- Texte visé : Projet de loi, adopté par le Sénat, après engagement de la procédure accélérée, relatif à la lutte contre les fraudes sociales et fiscales, n° 2115
- Stade de lecture : 1ère lecture (2ème assemblée saisie)
- Examiné par : Commission des affaires sociales
- Code concerné : Code de la sécurité sociale
Compléter cet article par les trois alinéas suivants :
« II. – Le III de l’article L. 243‑7‑7 du code de la sécurité sociale est ainsi modifié :
« 1° Au début du 1°, le taux : « 45 % » est remplacé par le taux : « 90 % » ;
« 2° Au début du 2°, le taux : « 60 % » est remplacé par le taux : « 120 % ». »
Cet amendement propose d’augmenter les sanctions pour la fraude aux cotisations patronales.
Selon une estimation du Haut Conseil du Financement de la Protection sociale (HCFiPS) de juillet 2024, la fraude (perte de recettes) pour les cotisations serait de 7,25 milliards d’euros par an (6,91 milliards pour les URSSAF et 0,34 milliard pour la branche autonomie). Pour le HCFiPS, cette estimation est un minorant, car ne prenant pas en compte les redressements comptables d’assiette de 4,6 milliards dont une partie est nécessairement intentionnelle.
La fraude aux cotisations patronales (travail dissimulé, sous-déclaration d’heures, fraudes aux statuts, création d’entreprises éphémères) est une fraude beaucoup plus coûteuse pour la Sécurité sociale que la « fraude » aux prestations des assurés qui sont stigmatisés à travers ce projet de loi.
De plus, cette fraude est un vecteur de précarisation des travailleurs et des travailleuses dans ce pays, notamment des plus précaires avec nombre d’entre eux qui sont aujourd’hui sans papiers et qu’il faudrait régulariser de toute urgence.
Sans conditionner les aides aux entreprises et sans investir massivement dans les services de contrôle au sein des administrations, ce phénomène continuera largement d’exister. Il faut prendre le mal à la racine et donner les moyens aux contrôleurs de l’URSSAF (aujourd’hui seulement au nombre de 400) et aux inspecteurs du travail (seulement 1700 agents de contrôle).
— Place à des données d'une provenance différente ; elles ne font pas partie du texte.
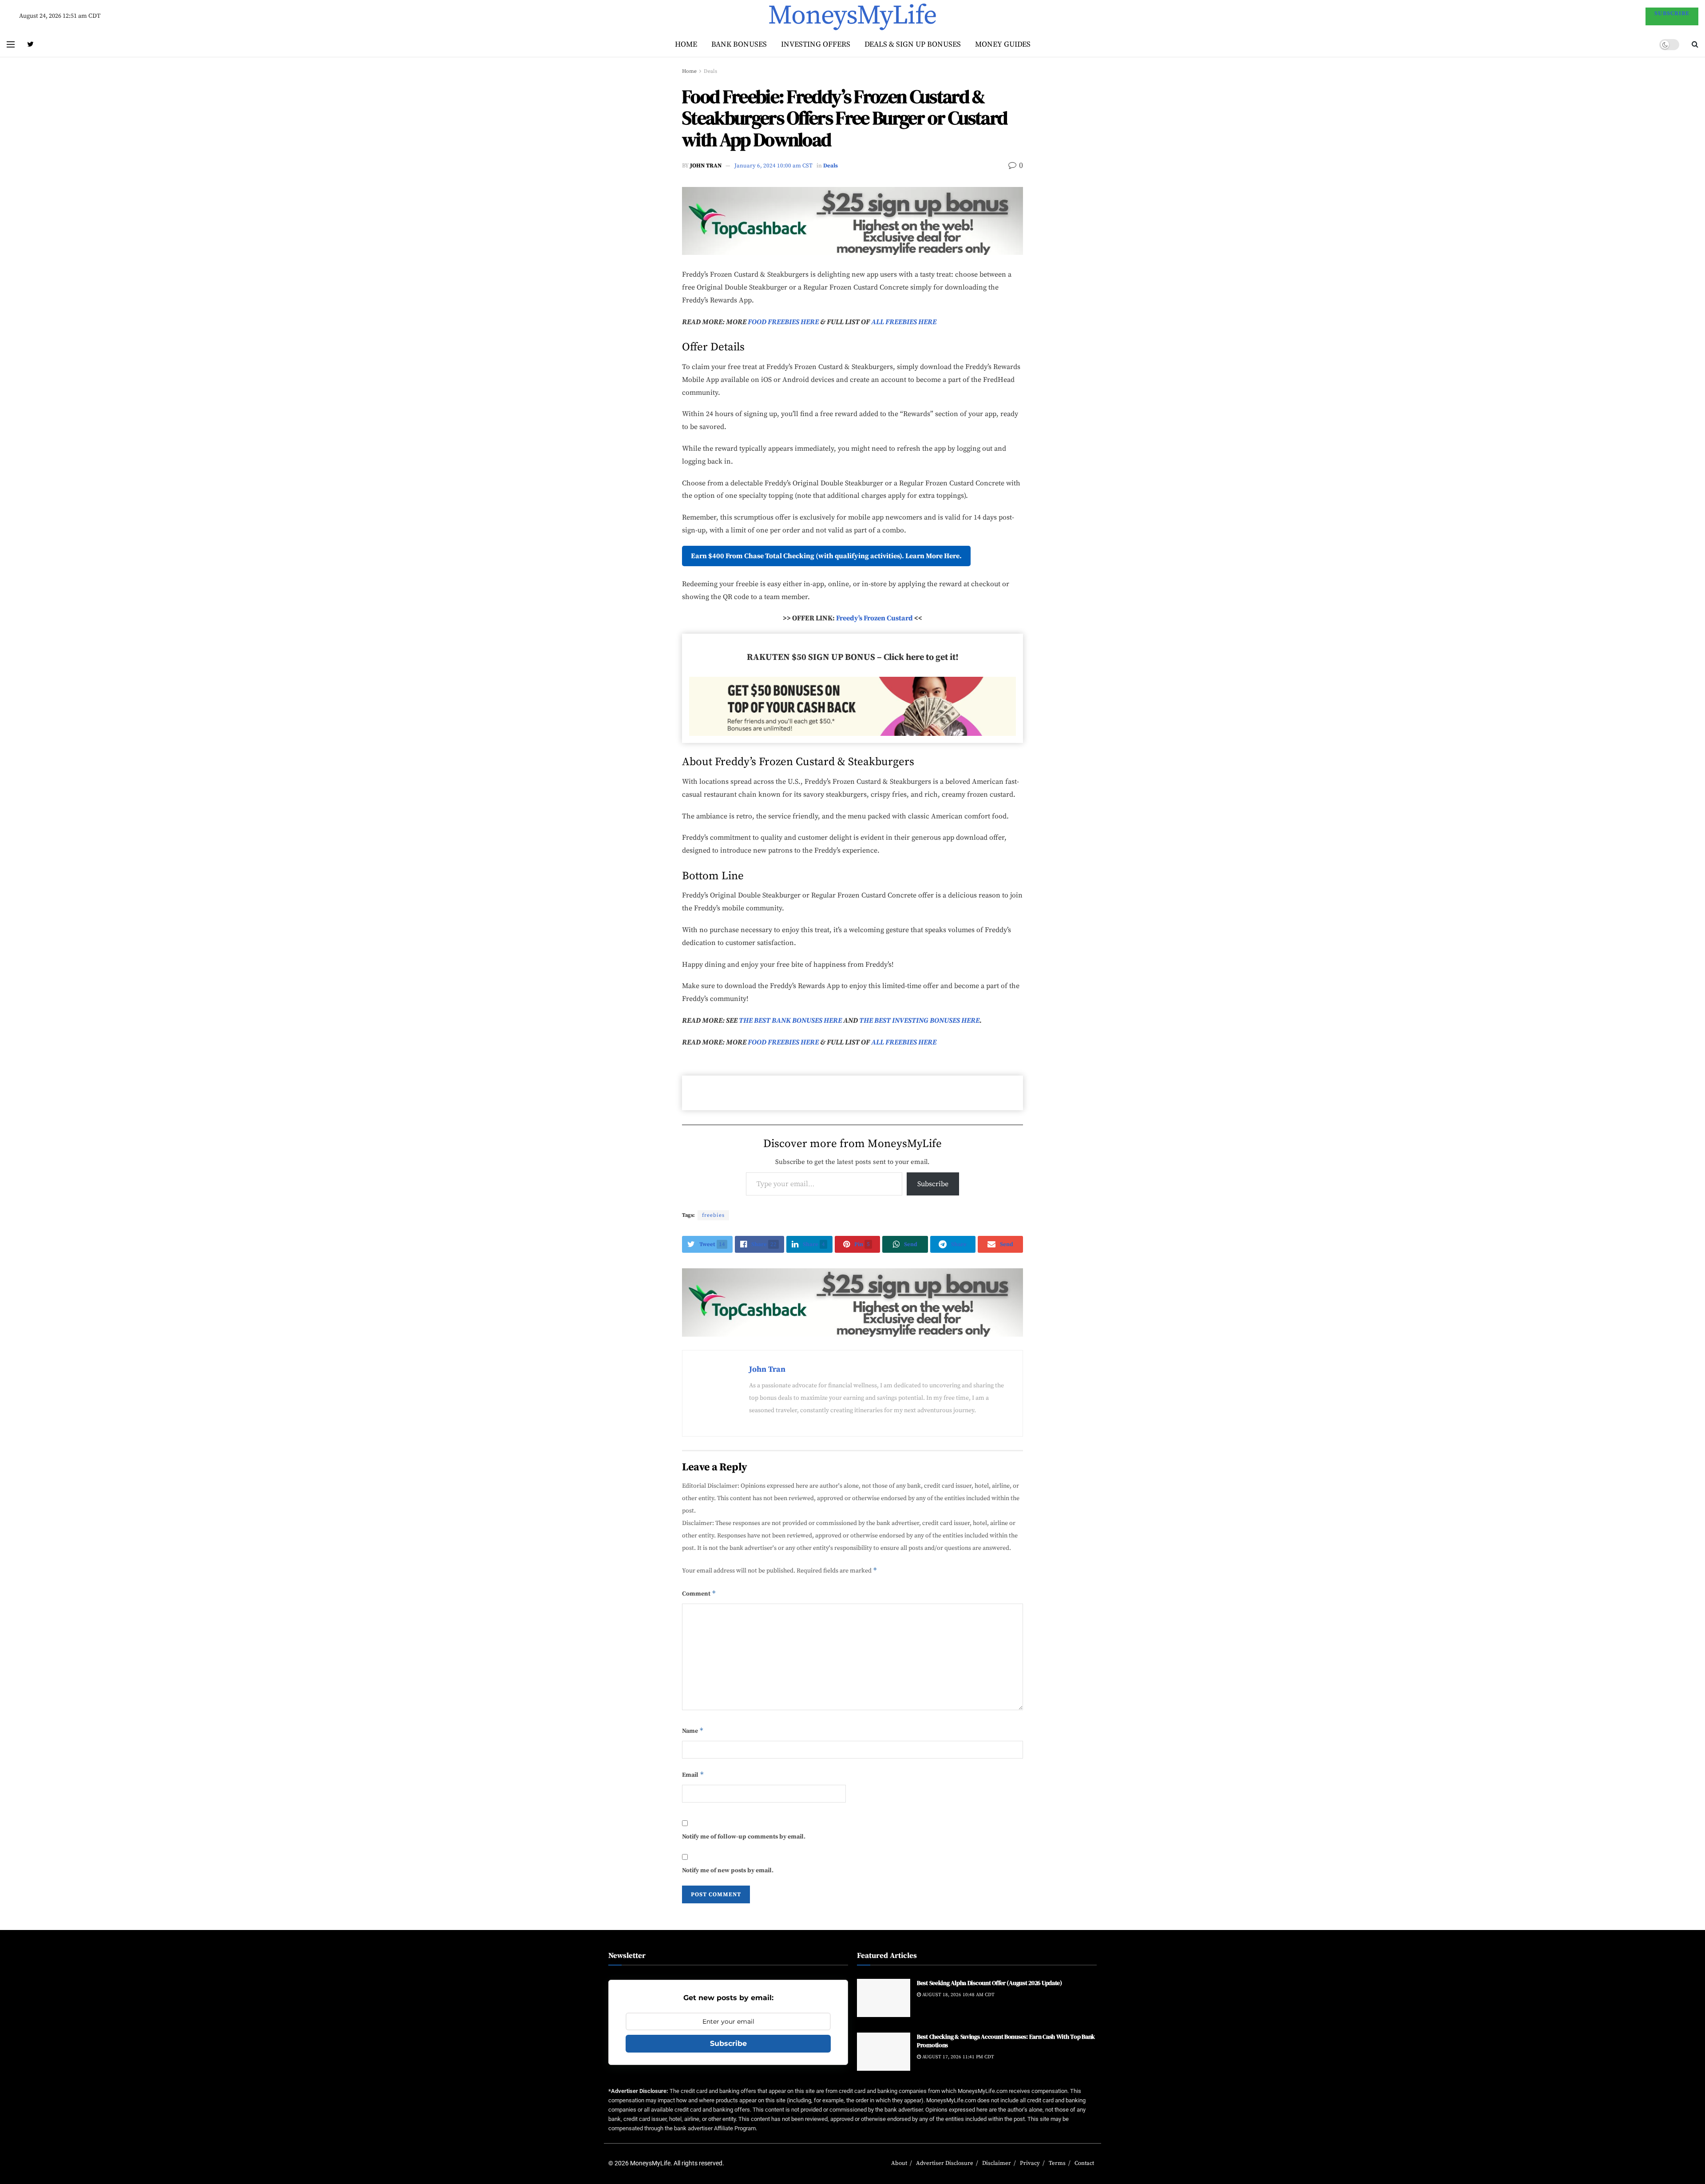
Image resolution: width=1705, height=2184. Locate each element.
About (899, 2162)
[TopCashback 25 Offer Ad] (852, 220)
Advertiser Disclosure (944, 2162)
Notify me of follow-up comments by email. (743, 1837)
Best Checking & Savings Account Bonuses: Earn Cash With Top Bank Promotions (1006, 2041)
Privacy (1030, 2162)
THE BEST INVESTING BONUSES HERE (919, 1020)
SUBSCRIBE (1671, 13)
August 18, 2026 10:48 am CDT (958, 1994)
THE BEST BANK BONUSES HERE (790, 1020)
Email (693, 1774)
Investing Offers (815, 44)
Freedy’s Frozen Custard (874, 618)
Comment (699, 1593)
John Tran (706, 165)
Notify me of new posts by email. (727, 1870)
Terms (1057, 2162)
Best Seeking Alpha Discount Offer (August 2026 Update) (989, 1982)
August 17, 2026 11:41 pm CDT (957, 2057)
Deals (710, 71)
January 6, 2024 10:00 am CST (773, 165)
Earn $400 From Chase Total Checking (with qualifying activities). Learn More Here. (826, 556)
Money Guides (1003, 44)
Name (693, 1730)
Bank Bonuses (739, 44)
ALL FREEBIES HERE (903, 322)
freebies (713, 1215)
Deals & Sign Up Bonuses (912, 44)
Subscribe (932, 1183)
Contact (1084, 2162)
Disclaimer (996, 2162)
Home (686, 44)
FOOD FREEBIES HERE (783, 322)
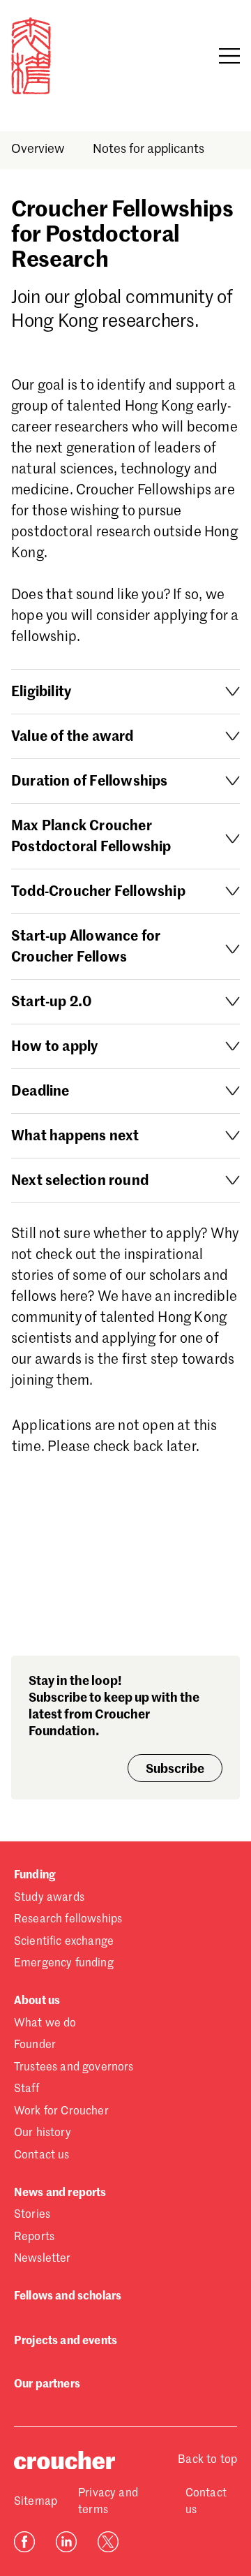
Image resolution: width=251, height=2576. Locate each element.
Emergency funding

Ainsi, la nature et le montant des sanctions actuelles doivent être plus dissuasifs Nous proposons donc d’augmenter les sanctions à l’encontre de la fraude aux cotisations.
Cet amendement avait été adopté en séance à l’assemblée nationale lors de l’examen du projet de loi de financement de la sécurité sociale pour 2025 mais non retenu par le Gouvernement de Michel Barnier, lors de la transmission au Sénat.